#### [What the task asks]
Could you copy out every one of the records below, line for line and with nothing changed?

-------- Provided records

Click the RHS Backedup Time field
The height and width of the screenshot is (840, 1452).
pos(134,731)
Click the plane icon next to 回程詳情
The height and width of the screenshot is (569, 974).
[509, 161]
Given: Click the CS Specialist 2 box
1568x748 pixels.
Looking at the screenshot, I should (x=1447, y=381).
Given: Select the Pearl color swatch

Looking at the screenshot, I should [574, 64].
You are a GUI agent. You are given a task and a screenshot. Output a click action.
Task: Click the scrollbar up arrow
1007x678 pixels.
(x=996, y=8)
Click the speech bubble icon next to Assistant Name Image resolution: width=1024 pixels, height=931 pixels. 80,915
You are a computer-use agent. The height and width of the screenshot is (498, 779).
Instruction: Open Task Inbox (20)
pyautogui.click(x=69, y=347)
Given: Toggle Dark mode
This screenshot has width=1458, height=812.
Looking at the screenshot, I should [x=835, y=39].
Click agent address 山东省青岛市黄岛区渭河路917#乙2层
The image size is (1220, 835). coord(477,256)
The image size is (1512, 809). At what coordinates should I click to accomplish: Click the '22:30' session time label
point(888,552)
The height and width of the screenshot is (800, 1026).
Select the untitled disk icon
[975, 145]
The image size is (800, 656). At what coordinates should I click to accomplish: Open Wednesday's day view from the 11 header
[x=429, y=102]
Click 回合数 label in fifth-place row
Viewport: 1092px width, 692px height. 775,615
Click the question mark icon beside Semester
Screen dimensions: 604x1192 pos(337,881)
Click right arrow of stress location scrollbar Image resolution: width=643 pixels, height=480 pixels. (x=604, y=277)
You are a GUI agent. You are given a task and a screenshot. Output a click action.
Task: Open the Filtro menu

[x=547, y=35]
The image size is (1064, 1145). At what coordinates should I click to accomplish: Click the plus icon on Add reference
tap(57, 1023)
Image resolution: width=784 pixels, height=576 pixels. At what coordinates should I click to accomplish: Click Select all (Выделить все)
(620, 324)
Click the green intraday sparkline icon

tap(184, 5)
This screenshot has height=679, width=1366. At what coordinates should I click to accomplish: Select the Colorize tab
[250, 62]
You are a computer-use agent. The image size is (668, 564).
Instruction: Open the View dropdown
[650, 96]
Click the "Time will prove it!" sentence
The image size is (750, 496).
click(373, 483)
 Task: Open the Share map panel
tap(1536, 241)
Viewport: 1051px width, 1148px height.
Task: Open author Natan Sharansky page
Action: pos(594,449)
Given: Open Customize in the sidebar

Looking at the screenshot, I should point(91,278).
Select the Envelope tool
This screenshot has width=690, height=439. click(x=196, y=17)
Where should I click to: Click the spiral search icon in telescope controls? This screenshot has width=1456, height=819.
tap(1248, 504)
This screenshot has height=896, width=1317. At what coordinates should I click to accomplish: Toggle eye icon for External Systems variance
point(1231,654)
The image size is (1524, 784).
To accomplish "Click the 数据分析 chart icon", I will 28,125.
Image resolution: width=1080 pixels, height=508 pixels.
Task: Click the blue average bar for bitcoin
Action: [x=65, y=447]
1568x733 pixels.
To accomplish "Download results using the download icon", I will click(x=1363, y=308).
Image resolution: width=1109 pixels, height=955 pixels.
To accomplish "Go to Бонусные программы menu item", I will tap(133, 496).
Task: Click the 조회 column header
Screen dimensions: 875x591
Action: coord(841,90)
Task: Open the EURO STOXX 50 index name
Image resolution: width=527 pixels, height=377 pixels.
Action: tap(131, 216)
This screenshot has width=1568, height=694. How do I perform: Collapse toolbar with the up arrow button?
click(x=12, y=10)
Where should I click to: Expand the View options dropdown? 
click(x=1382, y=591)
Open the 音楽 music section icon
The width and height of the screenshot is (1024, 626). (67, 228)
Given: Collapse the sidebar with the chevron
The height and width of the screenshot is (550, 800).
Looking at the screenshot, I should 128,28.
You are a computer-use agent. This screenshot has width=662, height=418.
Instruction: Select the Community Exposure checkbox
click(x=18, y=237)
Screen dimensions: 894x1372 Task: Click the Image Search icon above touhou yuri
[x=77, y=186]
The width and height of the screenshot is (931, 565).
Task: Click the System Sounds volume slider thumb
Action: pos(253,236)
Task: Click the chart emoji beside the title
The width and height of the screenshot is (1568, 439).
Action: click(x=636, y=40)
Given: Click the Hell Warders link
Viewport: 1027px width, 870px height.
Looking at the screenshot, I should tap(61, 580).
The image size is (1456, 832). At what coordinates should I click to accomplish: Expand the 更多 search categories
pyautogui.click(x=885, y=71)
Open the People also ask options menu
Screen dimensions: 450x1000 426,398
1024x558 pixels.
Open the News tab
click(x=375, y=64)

----------------

#### [Response to the exercise]
Click the RHS Backedup Time field
The height and width of the screenshot is (840, 1452).
pos(134,731)
Click the plane icon next to 回程詳情
The height and width of the screenshot is (569, 974).
[509, 161]
Given: Click the CS Specialist 2 box
1568x748 pixels.
Looking at the screenshot, I should (x=1447, y=381).
Given: Select the Pearl color swatch

Looking at the screenshot, I should [574, 64].
You are a GUI agent. You are given a task and a screenshot. Output a click action.
Task: Click the scrollbar up arrow
1007x678 pixels.
(x=996, y=8)
Click the speech bubble icon next to Assistant Name Image resolution: width=1024 pixels, height=931 pixels. 80,915
You are a computer-use agent. The height and width of the screenshot is (498, 779).
Instruction: Open Task Inbox (20)
pyautogui.click(x=69, y=347)
Given: Toggle Dark mode
This screenshot has width=1458, height=812.
Looking at the screenshot, I should [x=835, y=39].
Click agent address 山东省青岛市黄岛区渭河路917#乙2层
The image size is (1220, 835). coord(477,256)
The image size is (1512, 809). At what coordinates should I click to accomplish: Click the '22:30' session time label
point(888,552)
The height and width of the screenshot is (800, 1026).
Select the untitled disk icon
[975, 145]
The image size is (800, 656). At what coordinates should I click to accomplish: Open Wednesday's day view from the 11 header
[x=429, y=102]
Click 回合数 label in fifth-place row
Viewport: 1092px width, 692px height. 775,615
Click the question mark icon beside Semester
Screen dimensions: 604x1192 pos(337,881)
Click right arrow of stress location scrollbar Image resolution: width=643 pixels, height=480 pixels. (x=604, y=277)
You are a GUI agent. You are given a task and a screenshot. Output a click action.
Task: Open the Filtro menu

[x=547, y=35]
The image size is (1064, 1145). At what coordinates should I click to accomplish: Click the plus icon on Add reference
tap(57, 1023)
Image resolution: width=784 pixels, height=576 pixels. At what coordinates should I click to accomplish: Click Select all (Выделить все)
(620, 324)
Click the green intraday sparkline icon

tap(184, 5)
This screenshot has height=679, width=1366. At what coordinates should I click to accomplish: Select the Colorize tab
[250, 62]
You are a computer-use agent. The image size is (668, 564).
Instruction: Open the View dropdown
[650, 96]
Click the "Time will prove it!" sentence
The image size is (750, 496).
click(373, 483)
 Task: Open the Share map panel
tap(1536, 241)
Viewport: 1051px width, 1148px height.
Task: Open author Natan Sharansky page
Action: pos(594,449)
Given: Open Customize in the sidebar

Looking at the screenshot, I should point(91,278).
Select the Envelope tool
This screenshot has width=690, height=439. click(x=196, y=17)
Where should I click to: Click the spiral search icon in telescope controls? This screenshot has width=1456, height=819.
tap(1248, 504)
This screenshot has height=896, width=1317. At what coordinates should I click to accomplish: Toggle eye icon for External Systems variance
point(1231,654)
The image size is (1524, 784).
To accomplish "Click the 数据分析 chart icon", I will 28,125.
Image resolution: width=1080 pixels, height=508 pixels.
Task: Click the blue average bar for bitcoin
Action: [x=65, y=447]
1568x733 pixels.
To accomplish "Download results using the download icon", I will click(x=1363, y=308).
Image resolution: width=1109 pixels, height=955 pixels.
To accomplish "Go to Бонусные программы menu item", I will tap(133, 496).
Task: Click the 조회 column header
Screen dimensions: 875x591
Action: coord(841,90)
Task: Open the EURO STOXX 50 index name
Image resolution: width=527 pixels, height=377 pixels.
Action: tap(131, 216)
This screenshot has width=1568, height=694. How do I perform: Collapse toolbar with the up arrow button?
click(x=12, y=10)
Where should I click to: Expand the View options dropdown? 
click(x=1382, y=591)
Open the 音楽 music section icon
The width and height of the screenshot is (1024, 626). (67, 228)
Given: Collapse the sidebar with the chevron
The height and width of the screenshot is (550, 800).
Looking at the screenshot, I should 128,28.
You are a computer-use agent. This screenshot has width=662, height=418.
Instruction: Select the Community Exposure checkbox
click(x=18, y=237)
Screen dimensions: 894x1372 Task: Click the Image Search icon above touhou yuri
[x=77, y=186]
The width and height of the screenshot is (931, 565).
Task: Click the System Sounds volume slider thumb
Action: pos(253,236)
Task: Click the chart emoji beside the title
The width and height of the screenshot is (1568, 439).
Action: click(x=636, y=40)
Given: Click the Hell Warders link
Viewport: 1027px width, 870px height.
Looking at the screenshot, I should tap(61, 580).
The image size is (1456, 832). At what coordinates should I click to accomplish: Expand the 更多 search categories
pyautogui.click(x=885, y=71)
Open the People also ask options menu
Screen dimensions: 450x1000 426,398
1024x558 pixels.
Open the News tab
click(x=375, y=64)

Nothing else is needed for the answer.